CPT1A 是肉堿依賴性轉運線粒體內膜的關鍵酶，其缺乏導致脂肪酸β-氧化速率降低。其對多種癌癥的影響也是基于影響脂肪酸β-氧化實現。如miR-328-3p—CPT1A—脂肪酸在β-氧化干性軸中負責乳腺癌轉移［24］。卵巢癌中較高的脂肪酸氧化途徑表達與鉑抗性有關，且肉堿棕櫚酰轉移酶1A 的抑制使卵巢癌細胞對鉑敏感［25］。CPT1A 通過調節脂肪酸氧化抑制凋亡促進大腸癌細胞轉移［26］。前列腺癌中雄激素減少促進CPT1A 高表達腫瘤的生長［27］。

ATIRE 可能導致非同義的氨基酸突變，選擇性剪接的錯誤調節，密碼子偏好紊亂以及microRNA-mRNA重定向或RNA 結合蛋白-mRNA 重定向，從而影響基因原有功能，這導致腫瘤細胞的增殖、侵襲、遷移和耐藥能力增強。同時，腫瘤組織中ATIRE 風險評分和ADAR1 顯著相關性，提示高風險組中RNA 編輯水平增高。深入研究如何減少腫瘤進展相關的不良編輯事件可能有助于解決腫瘤治療中的熱點問題。

此外，在LUAD 腫瘤組織和正常組織間觀察到CPT1A|chr11：6852346、FOXK1|chr7：4809281、ADAM19|chr5：15690495 的編輯水平差異有統計學意義，表明這些異常的編輯可能與LUAD 的發生發展相關。目前認為肺腺癌的驅動基因（EGFR、ALK、ROS1）突變或擴增是預后良好的預測生物標記物，而這些基因的陰性則缺少相應的靶向治療，這些患者的預后相對較差。RNA 編輯ADAM19|chr5：156904952 與ALK和ROS1 基因表達呈負相關、CPT1A|chr11：68523468與ROS1 呈負相關、FOXK1|chr7：4809281 與ROS1 表達呈負相關可能提示患者瘤內RNA 編輯水平高將影響EGFR、ALK、ROS1 的表達，從而引起不良預后。雖然兩者間的相關性仍缺乏相關報道，但其結果也表明模型在預測預后方面具有一定價值。

通常，列線圖在預測LUAD 的OS 方面具有中等精度，與預測1 年和3 年OS 的T、N、M 分期系統相比，顯示出更好的整體凈收益。

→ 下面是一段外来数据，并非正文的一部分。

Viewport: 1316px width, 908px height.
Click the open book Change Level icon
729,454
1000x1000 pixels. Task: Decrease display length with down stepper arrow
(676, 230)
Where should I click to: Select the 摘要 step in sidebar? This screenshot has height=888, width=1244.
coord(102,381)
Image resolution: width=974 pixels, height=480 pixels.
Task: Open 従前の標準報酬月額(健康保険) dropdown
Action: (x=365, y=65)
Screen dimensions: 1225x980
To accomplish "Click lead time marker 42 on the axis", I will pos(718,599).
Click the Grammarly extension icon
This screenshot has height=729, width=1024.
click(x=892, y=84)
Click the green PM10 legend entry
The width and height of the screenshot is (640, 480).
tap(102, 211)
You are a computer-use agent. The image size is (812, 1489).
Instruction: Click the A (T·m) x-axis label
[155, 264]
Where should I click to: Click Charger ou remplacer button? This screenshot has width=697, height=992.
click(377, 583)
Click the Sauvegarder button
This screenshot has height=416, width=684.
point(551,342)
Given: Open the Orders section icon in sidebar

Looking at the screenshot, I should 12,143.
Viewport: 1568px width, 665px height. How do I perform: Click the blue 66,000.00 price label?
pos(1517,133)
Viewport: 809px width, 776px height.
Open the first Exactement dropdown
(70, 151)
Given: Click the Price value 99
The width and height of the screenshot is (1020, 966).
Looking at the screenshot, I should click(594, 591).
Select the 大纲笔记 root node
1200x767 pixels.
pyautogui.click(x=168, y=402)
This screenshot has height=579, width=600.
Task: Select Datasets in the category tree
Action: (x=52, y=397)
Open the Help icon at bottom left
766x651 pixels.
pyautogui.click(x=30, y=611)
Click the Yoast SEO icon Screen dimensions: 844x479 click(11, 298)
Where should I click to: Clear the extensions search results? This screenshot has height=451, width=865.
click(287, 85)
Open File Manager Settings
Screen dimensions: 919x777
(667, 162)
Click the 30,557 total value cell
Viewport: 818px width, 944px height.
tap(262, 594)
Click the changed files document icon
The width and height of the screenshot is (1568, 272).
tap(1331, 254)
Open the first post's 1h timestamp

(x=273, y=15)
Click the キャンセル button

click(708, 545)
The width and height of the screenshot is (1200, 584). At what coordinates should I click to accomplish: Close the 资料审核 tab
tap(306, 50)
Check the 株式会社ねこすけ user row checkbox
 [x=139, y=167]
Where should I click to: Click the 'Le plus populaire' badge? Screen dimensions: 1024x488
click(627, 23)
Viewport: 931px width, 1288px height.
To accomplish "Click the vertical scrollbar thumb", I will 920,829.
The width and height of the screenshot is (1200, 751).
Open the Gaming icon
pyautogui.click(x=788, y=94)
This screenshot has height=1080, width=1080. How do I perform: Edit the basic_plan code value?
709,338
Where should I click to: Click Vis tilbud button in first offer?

盡管就有效性而言，與Harrell 的C 指數所示的基于基因表達的列線圖相比，ATIRE 的列線圖并未顯示出明顯優勢，但就測定可靠性而言，ATIRE 測定相對不易受到RNA 質量和PCR 反應的影響，這可以避免個體間和個體內的變異。

總之，本研究首次建立與LUAD 患者的OS 和臨床分期相關的ATIRE 風險評分。雖然結合ATIRE 風險評分和臨床病理特征的列線圖能用于預測LUAD 的 OS，且在理論上具有較好的效用，但這仍需要大量的真實世界研究來驗證該模型的準確性。